SELECTED TEXT —

* * * * * * * * *

If take a look back in the archives in the 2008-2010 era there was much the same talk. The Mac Pro sat in a spot between that era's equivalent of the z6 and z8. It wasn't as slot and DIMM 'heavy' as a the highest end HP/Dell workstation. And was not as constrained as the z6 (and Dell ) equivalent. Hot swap and/or easy power supply was a 'must have' feature then by some too. And yet Apple shipped the MP 2012. ( and 2019 with no dual socket version. The z8 'fury' is just the dual socket with just one socket. So even HP is on slower path on that trendline. )

Apple isn't going to make a box that pulls 2500W from the wall. It is just beyond a regular USA building code household current power draw for an average socket. So any new Mac Pro probably isn't really competing with that.

That z8 tower infrastructure almost completely falls out of the rack sever products that HP makes around the same CPU package with a different Intel product label on it. In fact, there is a z8 with Xeon SP packages in it (the non 'Fury' models).

* * * * * * * * *

DATA PROVIDED —
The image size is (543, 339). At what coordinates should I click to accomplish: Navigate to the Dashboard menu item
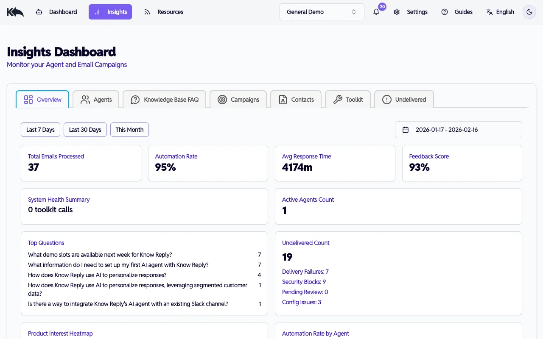pyautogui.click(x=57, y=12)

* * * * * * * * *

TASKS —
1. Answer these questions about the Mac Pro discussion:
(a) Which years does the Mac Pro discussion give for the era with much the same talk in the archives?
(b) How many watts does the Mac Pro discussion say Apple isn't going to make a box pull from the wall?
(c) What packages does the Mac Pro discussion say are in the non-'Fury' z8 models?
2. Extend the Mac Pro discussion by writing the next part after its final sentence.

RESULTS OF THE EXERCISE —
1.
(a) 2008-2010
(b) 2500W
(c) Xeon SP packages

2.
Apple isn't in the rack sever business. So it is pretty likely they view that as a 'not necessary to compete' zone. Same thing here.

Some aspects they'll compete with and some they won't. Can put 4 RTX a6000 in there but will have toasted about half of the other standard slots in the process. The MP 2019 design doesn't toss the single slots down the drain just to get 4 GPU packages in the box. Apple just does some things a different way. If looking for maximum number of large Nvidia cards inside the system.... that is not a design objective. Neither now or back in 2009-2010.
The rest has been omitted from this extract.